Creationists struck again in the early 1980s, arguing that
schools should provide "balanced treatment" of evolution and
offer "scientific creationism" - creationism stripped of its
explicitly religious references. But the Supreme Court struck
down balanced-treatment laws, too.
Now a third wave of anti-evolutionism is sweeping school
districts across the U.S. This time, creationists are thinking that
if they cannot teach their views in place of or alongside
evolution, maybe they can simply eliminate evolution from local
schools. And anti-evolutionists have also found a home in the
national Republican party. Last year, for example, House Whip
Tom DeLay claimed that one reason for the massacre at
Columbine High School was that "our school systems teach the
children that they are nothing but glorified apes who are
evolutionized out of some primordial soup of mud." George W.

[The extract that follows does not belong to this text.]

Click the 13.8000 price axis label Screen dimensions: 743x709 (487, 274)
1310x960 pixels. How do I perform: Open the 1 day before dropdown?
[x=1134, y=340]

Bush believes that "both creationism and evolution should be
taught as theories, but that ultimately it's up to the local school
districts," according to Bush campaign spokesman Ray
Sullivan.
The Gamble-Holloway campaign got rolling on April 9. That
afternoon, Holloway spoke at a "Super Sunday" gathering at
First Family Church, a Southern Baptist enclave. She shared a
podium with Duane Gish, a California biochemist and one of
the most famous advocates for "young earth" creationism, the
belief that the world is about 6,000 years old and that every
species was created separately by God. Holloway attacked
national science organizations such as the American
Association for the Advancement of Science for alleged ties to
eugenics. "That means master races," she said. "That fits very
well with the Darwinian thought."
Gish followed Holloway, saying: "When I read about what
happened in Kansas, I said, 'That gal is one of my heroes.'"
Three days later, Senator Sam Brownback from Topeka
endorsed Holloway. Brownback is a staunch conservative, but
even so, it was an extraordinary move: a U.S. senator
intervening in a contested state-level primary. "Linda's an
incumbent, and she's an old friend," Brownback said. "Local
decision making's a good approach to take."